# TEXT:

>>>>

Pursuant to SSR 96-7p, an ALJ must assess Plaintiff's credibility by considering objective medical evidence and (1) the individual's daily activities; (2) the location, duration, frequency, and intensity of the individual's pain or other symptoms; (3) factors that precipitate and aggravate the symptoms; (4) the type dosage, effectiveness, and side effects of any medication the individual takes or has taken to alleviate pain or other symptoms; (5) treatment, other than medication, the individual receives or has received for relief of pain or other symptoms; (6) any measures other than treatment the individual uses or has used to relieve pain or other symptoms; and (7) any other factors concerning the individual's functional limitations and restrictions due to pain or other symptoms. SSR, 96-7p, 3; 20 C.F.R. § 404.1529(c)(3). --------
Here, the ALJ found Plaintiff was not fully credible with regard to the degree of impairment caused by her mental conditions:
Regarding credibility, the claimant has been able to control her behavior when she is being treated by medical staff. She has given inconsistent statements regarding her polysubstance use. She reported, during her April 2012 session at Lehigh Valley Community Health, that she used marijuana in March 2012. The overall evidence does not support the claimants' subjective complaints. The evidence does not support limitations that would preclude all work activity.(R. 32) (citations omitted). The ALJ provided no additional support for this general finding. He did not discuss the medical opinions of Dr. Lirag or Dr. Gold. Other than noting the perception of the Disability Office field staff that Plaintiff appeared able to control herself and pointing to Plaintiff's testimony regarding marijuana use, the ALJ did not explain which evidence he gave little weight to, and why. Accordingly, remand is recommended for the ALJ to clarify why Plaintiff's subjective complaints are not entitled to greater weight. See Gross, 2016 WL 3553259, at *5.

<<<<

# EXERCISE INSTRUCTIONS:
1 > Answer each question from the court excerpt:
(a) How many numbered factors does the court excerpt list under SSR 96-7p?
(b) What substance did Plaintiff report using in March 2012?
(c) Whose medical opinions did the ALJ not discuss?
2 > Could you translate this sentence from the court excerpt into Spanish: "The ALJ provided no additional support for this general finding."
3 > Continue the court excerpt, picking up after its final citation.
The lines after the court excerpt are separate material.

# DATA:

>>>>

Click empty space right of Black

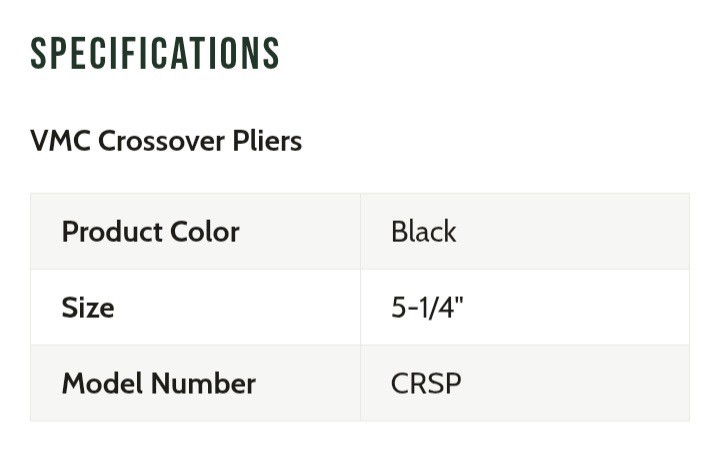click(x=572, y=231)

<<<<

# ANSWERS PER TASK:
1 >
(a) Seven.
(b) Marijuana.
(c) Dr. Lirag and Dr. Gold.

2 > El ALJ no proporcionó ningún respaldo adicional para esta conclusión general.

3 >
VI. CONCLUSION
After careful review of the ALJ's decision, the administrative record, and the parties' arguments, I find the ALJ erred by failing to explain the weight afforded to the medical evidence, and the reasons for discounting Plaintiff's subjective complaints related to her mental impairments. Accordingly, I respectfully recommend that Plaintiff's request for review be granted, and this matter be remanded to the ALJ for further evaluation consistent with this opinion. Therefore, I make the following:
RECOMMENDATION
AND NOW, this 21ST day of September, 2016, it is RESPECTFULLY RECOMMENDED that Plaintiff's request for review be GRANTED, as set forth herein.
BY THE COURT:
/s/ Lynne A. Sitarski
LYNNE A. SITARSKI
UNITED STATES MAGISTRATE JUDGE
Sykes v. Apfel, 228 F.3d 259, 262-63 (3d Cir. 2000).